- Directed by: Cho Li
- Written by: Li Cho, Kelly Yuan-Ling Yang
- Starring: Chun-Ning Chang, Zhu Zhi-Ying
- Production company: Ocean Deep Films
- Release date: April 16, 2010;
- Running time: 87 minutes
- Country: Taiwan
- Language: Mandarin

= Zoom Hunting =

Zoom Hunting (獵豔) is a 2010 Taiwanese thriller film directed by Cho Li. The film stars Janine Chang and Jacqueline Zhu as two sisters who become voyeurs of a couple engaged in a heated moment near a window. When they discover that the couple is married, they become obsessed with them and investigate their lives.

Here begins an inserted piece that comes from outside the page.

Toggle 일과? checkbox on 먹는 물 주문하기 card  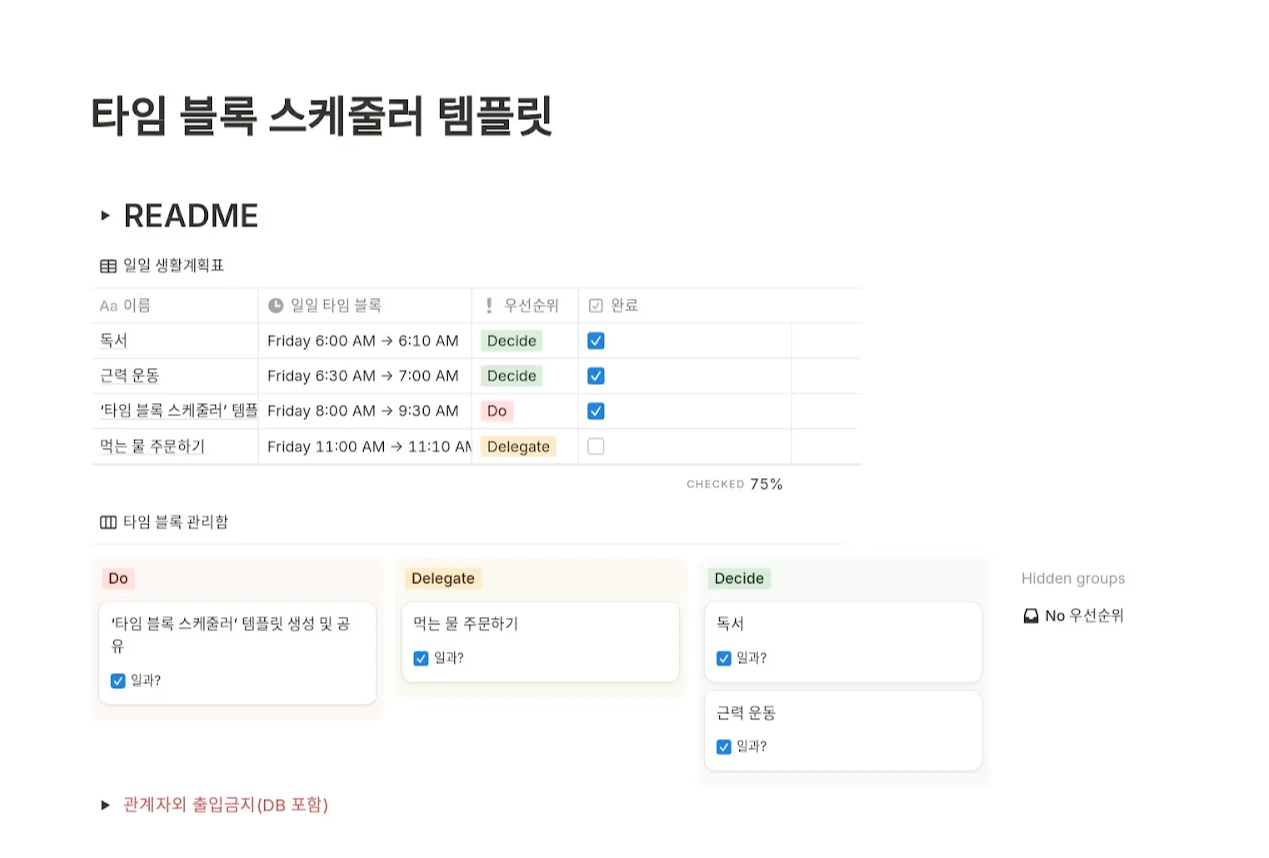pyautogui.click(x=421, y=658)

The film is a mystery drama that explores voyeurism, obsession, and the dangers of prying into other people's lives.

== Cast ==

- Janine Chang as Yang Ruyi
- Jacqueline Zhu as Yang Ruxing
- Sheng-hao Wen as Mr. Chen
- Heng-yin Chuo as Mr. Chen's mistress
- Michelle Krusiec as Mrs. Chen
- Shih-chieh Chin - Doorman
- Jack Kao - Editor
- Chien-wei Huang as the police officer

== Plot ==
In the vibrant heart of Taipei, two sisters, Yang Ruyi, a lively fashion photographer, and Yang Ruxing, a reclusive novelist, live in a comfortable apartment. One day, Ruyi captures a steamy encounter between a neighboring married couple, Mr. and Mrs. Chen, using her long-range camera lens. She is intrigued by the illicit affair and shares her discovery with Ruxing, who struggles to find inspiration for her novel. The sisters start a voyeuristic adventure in which they grow curious about their neighbors' troubled relationship. Ruxing, who seeks inspiration for her novel, begins to chronicle the couple's interactions and later secretly incorporates their neighbor's story into her novel. As her involvement in the Chen's lives deepens, Ruyi grows suspicious of her.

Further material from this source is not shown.